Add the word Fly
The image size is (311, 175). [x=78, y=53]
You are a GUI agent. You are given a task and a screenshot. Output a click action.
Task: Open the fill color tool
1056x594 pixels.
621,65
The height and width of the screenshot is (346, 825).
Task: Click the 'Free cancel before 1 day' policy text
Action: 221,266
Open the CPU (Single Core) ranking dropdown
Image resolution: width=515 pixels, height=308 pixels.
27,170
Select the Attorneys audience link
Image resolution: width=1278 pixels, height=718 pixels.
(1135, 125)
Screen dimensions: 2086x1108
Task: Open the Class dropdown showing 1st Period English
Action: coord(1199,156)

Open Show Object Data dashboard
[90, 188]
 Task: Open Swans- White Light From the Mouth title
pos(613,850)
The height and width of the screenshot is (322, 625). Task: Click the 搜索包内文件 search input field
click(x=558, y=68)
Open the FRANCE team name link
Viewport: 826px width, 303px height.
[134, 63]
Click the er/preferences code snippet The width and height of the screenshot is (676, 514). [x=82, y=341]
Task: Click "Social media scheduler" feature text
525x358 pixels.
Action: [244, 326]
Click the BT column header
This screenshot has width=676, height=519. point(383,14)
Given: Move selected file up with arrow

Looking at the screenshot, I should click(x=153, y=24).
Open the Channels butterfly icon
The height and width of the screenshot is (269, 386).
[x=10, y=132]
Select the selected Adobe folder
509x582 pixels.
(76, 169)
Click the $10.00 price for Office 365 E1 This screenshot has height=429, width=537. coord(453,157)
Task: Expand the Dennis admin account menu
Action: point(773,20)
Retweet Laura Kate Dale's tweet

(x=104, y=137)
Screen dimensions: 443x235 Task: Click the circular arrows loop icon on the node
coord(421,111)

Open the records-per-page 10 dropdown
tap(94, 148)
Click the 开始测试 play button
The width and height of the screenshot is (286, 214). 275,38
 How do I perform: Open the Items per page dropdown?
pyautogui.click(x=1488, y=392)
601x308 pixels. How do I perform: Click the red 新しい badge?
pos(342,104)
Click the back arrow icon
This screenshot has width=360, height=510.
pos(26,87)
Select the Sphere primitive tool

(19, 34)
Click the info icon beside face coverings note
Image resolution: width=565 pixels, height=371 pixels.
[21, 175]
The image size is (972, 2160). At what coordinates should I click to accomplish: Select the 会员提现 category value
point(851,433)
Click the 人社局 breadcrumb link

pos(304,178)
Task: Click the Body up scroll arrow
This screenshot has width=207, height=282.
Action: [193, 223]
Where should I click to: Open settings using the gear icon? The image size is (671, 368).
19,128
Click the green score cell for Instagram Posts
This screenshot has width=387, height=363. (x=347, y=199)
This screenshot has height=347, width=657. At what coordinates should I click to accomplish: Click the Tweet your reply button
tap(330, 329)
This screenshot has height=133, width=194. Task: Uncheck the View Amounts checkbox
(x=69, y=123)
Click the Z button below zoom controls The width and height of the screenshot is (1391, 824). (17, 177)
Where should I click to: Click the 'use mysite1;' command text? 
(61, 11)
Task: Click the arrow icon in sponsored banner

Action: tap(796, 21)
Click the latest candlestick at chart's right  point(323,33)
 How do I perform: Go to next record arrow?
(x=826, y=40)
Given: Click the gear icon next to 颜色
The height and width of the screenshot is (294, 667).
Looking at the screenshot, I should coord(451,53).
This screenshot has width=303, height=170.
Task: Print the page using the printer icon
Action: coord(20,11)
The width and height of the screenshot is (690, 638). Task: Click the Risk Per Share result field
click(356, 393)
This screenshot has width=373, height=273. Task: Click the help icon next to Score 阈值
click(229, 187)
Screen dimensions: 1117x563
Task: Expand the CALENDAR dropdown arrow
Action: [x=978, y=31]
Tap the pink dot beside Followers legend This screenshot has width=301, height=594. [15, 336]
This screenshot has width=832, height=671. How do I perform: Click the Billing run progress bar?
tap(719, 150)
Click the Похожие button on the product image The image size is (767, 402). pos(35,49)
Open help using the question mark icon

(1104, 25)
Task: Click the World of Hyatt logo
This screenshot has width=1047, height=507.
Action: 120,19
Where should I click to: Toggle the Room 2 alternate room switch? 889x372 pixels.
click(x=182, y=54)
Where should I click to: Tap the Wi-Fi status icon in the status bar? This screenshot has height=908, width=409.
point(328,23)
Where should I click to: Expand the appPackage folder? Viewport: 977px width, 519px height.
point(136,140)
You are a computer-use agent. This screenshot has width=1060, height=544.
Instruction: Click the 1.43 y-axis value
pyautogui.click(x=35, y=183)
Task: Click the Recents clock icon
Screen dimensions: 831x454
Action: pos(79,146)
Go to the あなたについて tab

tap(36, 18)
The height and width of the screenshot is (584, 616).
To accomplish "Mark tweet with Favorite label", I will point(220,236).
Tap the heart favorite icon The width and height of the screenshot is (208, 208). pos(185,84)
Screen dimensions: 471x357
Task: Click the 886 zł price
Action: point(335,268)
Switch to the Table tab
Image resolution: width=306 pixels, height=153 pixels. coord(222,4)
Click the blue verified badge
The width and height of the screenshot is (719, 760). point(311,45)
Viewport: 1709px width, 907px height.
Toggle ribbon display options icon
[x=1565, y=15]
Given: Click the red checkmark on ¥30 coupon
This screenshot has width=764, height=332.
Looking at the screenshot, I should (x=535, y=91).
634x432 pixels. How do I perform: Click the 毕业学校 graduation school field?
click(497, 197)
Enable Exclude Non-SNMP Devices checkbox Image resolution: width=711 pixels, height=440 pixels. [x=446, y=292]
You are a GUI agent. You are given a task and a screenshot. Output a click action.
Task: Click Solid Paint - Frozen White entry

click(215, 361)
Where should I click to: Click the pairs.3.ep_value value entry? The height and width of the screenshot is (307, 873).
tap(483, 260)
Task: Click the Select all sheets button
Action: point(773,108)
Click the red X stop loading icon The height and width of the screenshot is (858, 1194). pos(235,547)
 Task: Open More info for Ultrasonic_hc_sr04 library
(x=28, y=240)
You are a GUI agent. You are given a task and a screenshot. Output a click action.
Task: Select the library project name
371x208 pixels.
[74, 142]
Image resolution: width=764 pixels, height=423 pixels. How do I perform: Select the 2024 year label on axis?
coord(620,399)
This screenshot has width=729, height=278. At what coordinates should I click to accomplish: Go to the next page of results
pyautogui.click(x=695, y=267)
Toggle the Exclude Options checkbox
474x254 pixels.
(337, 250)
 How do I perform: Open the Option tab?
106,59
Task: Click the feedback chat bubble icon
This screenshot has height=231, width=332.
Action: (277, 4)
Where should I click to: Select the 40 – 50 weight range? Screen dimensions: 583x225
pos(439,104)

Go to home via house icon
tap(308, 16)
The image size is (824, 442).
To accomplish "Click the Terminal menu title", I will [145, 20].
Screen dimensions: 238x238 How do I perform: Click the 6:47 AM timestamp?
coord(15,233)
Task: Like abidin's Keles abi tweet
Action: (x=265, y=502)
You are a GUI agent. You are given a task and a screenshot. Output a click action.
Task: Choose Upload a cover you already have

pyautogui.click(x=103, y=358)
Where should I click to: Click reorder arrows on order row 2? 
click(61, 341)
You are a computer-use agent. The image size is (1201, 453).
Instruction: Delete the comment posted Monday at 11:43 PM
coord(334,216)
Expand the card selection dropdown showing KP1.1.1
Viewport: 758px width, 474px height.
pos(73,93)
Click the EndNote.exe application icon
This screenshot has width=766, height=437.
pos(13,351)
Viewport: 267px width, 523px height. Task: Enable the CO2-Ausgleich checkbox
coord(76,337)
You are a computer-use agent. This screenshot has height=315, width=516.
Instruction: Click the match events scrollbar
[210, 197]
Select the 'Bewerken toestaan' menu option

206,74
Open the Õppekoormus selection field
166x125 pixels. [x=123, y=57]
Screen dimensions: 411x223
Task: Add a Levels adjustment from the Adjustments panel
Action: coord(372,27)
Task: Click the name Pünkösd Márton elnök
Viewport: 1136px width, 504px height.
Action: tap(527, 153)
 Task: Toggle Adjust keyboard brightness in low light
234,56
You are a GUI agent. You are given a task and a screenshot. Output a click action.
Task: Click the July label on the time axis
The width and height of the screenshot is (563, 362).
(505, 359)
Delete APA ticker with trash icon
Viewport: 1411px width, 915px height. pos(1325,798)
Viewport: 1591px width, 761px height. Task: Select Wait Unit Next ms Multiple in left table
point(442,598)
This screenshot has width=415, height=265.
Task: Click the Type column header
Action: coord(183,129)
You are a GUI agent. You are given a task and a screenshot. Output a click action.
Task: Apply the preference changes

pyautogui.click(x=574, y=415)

- Prompt -
The answer must consist of every line above that holds the string "computer", copied exactly.

- Written solution -
You are a computer-use agent. This screenshot has width=1060, height=544.
You are a computer-use agent. The image size is (1201, 453).
You are a computer-use agent. This screenshot has height=315, width=516.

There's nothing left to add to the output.